EXERCISE TASK:
Copy the records word for word, starting with their first line and ending after the line that contains "Action: (172, 50)".

DATASET ENTRIES:
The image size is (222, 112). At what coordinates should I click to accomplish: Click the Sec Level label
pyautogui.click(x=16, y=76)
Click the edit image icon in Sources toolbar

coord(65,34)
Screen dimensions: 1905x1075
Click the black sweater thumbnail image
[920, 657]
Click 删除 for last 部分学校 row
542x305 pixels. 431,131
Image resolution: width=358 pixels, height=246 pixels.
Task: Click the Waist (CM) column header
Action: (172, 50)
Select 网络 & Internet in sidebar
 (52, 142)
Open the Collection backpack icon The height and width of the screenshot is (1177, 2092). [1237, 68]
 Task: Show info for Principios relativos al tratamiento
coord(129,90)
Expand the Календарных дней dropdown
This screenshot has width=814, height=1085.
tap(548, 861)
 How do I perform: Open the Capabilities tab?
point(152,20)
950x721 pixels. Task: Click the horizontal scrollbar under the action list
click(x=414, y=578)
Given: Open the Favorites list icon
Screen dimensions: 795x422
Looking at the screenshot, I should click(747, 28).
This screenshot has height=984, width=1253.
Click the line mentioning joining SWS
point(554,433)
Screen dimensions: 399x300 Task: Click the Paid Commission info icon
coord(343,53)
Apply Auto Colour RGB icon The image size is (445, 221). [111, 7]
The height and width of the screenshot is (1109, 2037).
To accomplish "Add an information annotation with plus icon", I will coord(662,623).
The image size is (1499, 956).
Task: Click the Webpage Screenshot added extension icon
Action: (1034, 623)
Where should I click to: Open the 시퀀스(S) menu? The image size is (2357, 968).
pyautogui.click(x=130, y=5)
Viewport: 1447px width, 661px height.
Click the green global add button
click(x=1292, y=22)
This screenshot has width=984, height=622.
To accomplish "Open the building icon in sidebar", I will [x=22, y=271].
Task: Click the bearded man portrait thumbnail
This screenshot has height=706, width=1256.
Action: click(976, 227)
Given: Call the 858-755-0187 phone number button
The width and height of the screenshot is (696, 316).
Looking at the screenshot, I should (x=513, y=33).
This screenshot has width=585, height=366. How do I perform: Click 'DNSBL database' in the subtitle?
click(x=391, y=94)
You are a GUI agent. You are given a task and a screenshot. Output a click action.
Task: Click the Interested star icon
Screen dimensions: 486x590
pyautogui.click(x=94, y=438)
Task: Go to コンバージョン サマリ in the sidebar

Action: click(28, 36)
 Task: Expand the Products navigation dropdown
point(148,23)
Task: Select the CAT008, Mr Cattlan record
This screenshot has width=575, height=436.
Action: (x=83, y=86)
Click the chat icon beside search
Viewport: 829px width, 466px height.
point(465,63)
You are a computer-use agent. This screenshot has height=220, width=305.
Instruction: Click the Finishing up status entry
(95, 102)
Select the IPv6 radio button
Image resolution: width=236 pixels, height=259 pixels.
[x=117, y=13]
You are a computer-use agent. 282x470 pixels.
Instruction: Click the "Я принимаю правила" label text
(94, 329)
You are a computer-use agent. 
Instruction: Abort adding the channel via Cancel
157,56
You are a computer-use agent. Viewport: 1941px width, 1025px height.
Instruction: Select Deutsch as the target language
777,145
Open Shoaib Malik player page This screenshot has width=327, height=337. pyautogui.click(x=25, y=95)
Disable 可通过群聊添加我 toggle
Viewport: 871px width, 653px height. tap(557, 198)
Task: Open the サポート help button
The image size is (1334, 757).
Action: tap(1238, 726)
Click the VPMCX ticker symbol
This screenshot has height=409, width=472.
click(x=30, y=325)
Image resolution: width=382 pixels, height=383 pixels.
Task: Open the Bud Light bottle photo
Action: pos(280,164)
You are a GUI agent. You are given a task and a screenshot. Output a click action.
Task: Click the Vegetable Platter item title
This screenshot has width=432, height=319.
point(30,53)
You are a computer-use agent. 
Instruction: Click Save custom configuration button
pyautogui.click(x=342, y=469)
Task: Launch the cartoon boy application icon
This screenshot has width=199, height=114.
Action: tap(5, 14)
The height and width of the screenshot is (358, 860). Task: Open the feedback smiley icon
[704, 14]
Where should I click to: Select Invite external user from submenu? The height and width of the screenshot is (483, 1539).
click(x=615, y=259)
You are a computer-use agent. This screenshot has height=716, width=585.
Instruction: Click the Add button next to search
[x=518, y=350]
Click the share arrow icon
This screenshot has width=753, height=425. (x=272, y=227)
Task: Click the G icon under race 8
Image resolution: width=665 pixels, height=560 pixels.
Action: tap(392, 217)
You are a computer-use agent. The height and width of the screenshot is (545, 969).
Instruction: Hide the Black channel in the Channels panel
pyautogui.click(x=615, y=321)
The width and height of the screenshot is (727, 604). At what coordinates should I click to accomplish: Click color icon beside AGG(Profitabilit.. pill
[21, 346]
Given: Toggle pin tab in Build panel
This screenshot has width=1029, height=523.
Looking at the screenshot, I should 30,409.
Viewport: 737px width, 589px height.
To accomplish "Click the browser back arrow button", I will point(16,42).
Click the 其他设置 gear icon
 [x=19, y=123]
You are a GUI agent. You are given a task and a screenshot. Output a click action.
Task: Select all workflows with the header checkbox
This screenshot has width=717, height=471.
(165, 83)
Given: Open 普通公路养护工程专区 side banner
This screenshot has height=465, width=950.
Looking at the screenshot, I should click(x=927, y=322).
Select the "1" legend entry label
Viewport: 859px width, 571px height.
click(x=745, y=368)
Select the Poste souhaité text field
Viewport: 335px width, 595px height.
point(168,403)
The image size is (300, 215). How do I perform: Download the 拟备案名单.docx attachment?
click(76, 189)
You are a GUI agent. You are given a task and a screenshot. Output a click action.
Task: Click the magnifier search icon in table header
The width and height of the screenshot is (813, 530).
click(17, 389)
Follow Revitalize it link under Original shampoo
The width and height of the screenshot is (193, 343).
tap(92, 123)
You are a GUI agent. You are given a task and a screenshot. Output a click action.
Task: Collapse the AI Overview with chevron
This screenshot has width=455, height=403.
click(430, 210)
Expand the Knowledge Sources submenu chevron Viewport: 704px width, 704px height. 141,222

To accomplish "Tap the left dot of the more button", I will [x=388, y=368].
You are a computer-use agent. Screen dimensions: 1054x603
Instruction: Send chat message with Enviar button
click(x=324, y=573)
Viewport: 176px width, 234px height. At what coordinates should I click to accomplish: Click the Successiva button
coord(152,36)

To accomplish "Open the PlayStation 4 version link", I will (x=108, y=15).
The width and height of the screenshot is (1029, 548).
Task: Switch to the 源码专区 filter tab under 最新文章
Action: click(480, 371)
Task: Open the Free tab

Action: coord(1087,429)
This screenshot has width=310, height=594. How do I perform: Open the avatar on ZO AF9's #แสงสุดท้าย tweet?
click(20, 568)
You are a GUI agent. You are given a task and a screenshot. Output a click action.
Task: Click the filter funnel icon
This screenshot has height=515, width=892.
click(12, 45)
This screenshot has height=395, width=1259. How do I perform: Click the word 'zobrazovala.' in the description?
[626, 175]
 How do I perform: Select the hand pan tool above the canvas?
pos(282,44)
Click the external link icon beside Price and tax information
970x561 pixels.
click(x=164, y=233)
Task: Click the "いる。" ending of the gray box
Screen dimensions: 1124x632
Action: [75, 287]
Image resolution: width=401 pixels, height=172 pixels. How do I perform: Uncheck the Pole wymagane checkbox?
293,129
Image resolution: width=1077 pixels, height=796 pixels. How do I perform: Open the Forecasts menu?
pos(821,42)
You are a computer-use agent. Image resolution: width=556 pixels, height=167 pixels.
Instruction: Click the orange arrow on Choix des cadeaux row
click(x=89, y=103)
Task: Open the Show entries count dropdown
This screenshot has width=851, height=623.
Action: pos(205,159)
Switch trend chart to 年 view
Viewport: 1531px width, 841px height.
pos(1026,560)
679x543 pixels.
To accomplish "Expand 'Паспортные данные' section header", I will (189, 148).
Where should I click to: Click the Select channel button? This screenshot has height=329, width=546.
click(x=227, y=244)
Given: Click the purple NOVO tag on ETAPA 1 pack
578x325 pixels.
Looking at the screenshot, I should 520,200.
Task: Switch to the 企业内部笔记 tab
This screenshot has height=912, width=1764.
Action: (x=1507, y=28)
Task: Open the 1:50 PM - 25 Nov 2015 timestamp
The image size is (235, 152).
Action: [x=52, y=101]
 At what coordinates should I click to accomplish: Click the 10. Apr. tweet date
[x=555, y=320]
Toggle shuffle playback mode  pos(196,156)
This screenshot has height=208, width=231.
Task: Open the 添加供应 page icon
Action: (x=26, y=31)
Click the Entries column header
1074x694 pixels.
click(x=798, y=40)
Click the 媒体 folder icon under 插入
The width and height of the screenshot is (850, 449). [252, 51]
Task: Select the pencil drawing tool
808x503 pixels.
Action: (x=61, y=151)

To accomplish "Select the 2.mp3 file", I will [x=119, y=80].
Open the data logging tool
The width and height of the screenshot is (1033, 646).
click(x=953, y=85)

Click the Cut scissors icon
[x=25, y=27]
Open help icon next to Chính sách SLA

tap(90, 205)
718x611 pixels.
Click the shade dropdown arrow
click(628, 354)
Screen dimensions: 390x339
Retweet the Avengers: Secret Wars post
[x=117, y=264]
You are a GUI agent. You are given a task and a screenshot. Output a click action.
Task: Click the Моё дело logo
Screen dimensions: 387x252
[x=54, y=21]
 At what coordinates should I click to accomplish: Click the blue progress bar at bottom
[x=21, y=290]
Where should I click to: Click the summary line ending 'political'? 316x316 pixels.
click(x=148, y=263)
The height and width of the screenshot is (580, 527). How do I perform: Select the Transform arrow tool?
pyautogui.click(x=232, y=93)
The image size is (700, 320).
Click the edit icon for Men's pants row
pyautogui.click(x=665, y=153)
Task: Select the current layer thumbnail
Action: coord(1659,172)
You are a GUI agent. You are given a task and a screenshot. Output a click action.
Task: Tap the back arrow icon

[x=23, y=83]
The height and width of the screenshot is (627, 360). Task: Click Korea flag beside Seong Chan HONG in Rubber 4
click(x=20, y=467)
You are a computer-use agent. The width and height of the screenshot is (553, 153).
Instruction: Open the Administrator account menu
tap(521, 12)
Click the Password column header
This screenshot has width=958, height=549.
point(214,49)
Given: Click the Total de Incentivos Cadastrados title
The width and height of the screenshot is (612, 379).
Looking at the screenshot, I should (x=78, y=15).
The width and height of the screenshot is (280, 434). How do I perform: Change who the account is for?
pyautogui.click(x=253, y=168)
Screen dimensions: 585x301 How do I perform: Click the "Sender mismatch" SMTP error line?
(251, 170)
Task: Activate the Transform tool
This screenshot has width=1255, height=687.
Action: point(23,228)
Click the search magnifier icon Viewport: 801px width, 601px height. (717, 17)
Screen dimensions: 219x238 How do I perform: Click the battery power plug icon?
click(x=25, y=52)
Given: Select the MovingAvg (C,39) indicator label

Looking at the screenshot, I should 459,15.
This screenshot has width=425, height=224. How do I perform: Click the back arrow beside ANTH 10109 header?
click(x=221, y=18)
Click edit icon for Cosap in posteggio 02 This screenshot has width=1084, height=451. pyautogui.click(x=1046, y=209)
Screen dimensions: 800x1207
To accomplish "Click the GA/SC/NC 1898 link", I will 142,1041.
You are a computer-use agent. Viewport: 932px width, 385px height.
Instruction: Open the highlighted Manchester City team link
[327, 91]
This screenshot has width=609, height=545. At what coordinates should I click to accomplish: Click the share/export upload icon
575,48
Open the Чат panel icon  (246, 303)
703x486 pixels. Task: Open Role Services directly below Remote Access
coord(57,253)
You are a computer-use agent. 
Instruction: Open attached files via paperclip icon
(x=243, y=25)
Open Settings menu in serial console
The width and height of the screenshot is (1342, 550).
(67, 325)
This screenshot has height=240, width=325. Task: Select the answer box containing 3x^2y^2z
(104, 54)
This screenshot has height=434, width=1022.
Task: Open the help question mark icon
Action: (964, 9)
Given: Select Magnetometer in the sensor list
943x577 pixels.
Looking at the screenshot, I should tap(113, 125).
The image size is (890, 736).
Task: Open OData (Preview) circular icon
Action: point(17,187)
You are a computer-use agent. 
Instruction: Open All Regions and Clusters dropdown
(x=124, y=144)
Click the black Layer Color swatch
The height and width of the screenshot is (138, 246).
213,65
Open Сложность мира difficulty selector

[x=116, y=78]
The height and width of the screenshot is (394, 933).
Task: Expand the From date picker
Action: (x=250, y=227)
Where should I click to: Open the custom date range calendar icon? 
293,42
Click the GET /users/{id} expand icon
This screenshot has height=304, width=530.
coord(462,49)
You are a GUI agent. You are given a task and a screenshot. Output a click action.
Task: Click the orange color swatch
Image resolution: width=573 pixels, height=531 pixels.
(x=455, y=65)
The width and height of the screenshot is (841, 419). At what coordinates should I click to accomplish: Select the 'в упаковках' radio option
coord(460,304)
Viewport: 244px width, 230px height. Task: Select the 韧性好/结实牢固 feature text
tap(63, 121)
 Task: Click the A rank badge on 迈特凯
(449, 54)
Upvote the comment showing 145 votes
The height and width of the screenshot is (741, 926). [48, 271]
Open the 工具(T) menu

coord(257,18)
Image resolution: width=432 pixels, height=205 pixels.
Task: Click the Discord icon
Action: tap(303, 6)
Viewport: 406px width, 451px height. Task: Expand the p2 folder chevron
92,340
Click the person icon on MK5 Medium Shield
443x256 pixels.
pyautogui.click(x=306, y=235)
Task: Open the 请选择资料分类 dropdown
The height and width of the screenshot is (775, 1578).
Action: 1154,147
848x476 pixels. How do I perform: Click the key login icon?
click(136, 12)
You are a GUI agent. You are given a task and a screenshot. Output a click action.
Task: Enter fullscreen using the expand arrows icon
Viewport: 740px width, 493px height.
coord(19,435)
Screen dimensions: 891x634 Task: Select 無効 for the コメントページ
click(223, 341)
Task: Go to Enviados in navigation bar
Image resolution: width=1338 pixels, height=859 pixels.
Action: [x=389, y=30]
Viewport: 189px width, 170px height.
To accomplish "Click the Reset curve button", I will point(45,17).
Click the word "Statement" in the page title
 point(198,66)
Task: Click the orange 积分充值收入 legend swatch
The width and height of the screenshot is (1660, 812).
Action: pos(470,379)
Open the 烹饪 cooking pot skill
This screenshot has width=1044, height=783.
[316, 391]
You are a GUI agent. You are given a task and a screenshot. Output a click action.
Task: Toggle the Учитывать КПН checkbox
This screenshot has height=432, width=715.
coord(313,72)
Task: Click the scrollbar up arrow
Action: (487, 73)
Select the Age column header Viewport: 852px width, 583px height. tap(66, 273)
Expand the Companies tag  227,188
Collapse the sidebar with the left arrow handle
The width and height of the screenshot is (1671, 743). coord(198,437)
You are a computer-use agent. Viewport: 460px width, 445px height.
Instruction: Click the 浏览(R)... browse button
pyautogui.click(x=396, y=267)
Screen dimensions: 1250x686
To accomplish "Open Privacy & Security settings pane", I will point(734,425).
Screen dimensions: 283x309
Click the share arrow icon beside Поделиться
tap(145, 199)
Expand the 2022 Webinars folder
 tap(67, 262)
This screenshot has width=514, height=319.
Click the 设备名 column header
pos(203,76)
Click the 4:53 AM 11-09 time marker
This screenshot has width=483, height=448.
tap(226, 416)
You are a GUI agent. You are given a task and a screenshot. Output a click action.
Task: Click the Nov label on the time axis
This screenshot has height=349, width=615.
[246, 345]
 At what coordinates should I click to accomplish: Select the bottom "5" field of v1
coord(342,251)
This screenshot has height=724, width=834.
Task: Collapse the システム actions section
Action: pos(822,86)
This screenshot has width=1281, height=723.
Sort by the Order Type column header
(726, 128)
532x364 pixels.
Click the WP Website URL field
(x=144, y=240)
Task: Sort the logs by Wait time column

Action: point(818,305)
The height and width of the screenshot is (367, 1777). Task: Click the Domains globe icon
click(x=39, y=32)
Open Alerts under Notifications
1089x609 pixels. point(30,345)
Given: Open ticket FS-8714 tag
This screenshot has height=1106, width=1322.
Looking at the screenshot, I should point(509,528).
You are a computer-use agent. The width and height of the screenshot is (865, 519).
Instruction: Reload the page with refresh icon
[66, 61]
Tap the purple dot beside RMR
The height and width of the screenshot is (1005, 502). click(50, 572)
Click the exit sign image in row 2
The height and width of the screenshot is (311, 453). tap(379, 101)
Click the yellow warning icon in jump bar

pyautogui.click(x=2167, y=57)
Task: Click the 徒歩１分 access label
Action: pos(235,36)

OUTPUT OF THE TASK:
The image size is (222, 112). At what coordinates should I click to accomplish: Click the Sec Level label
pyautogui.click(x=16, y=76)
Click the edit image icon in Sources toolbar

coord(65,34)
Screen dimensions: 1905x1075
Click the black sweater thumbnail image
[920, 657]
Click 删除 for last 部分学校 row
542x305 pixels. 431,131
Image resolution: width=358 pixels, height=246 pixels.
Task: Click the Waist (CM) column header
Action: (172, 50)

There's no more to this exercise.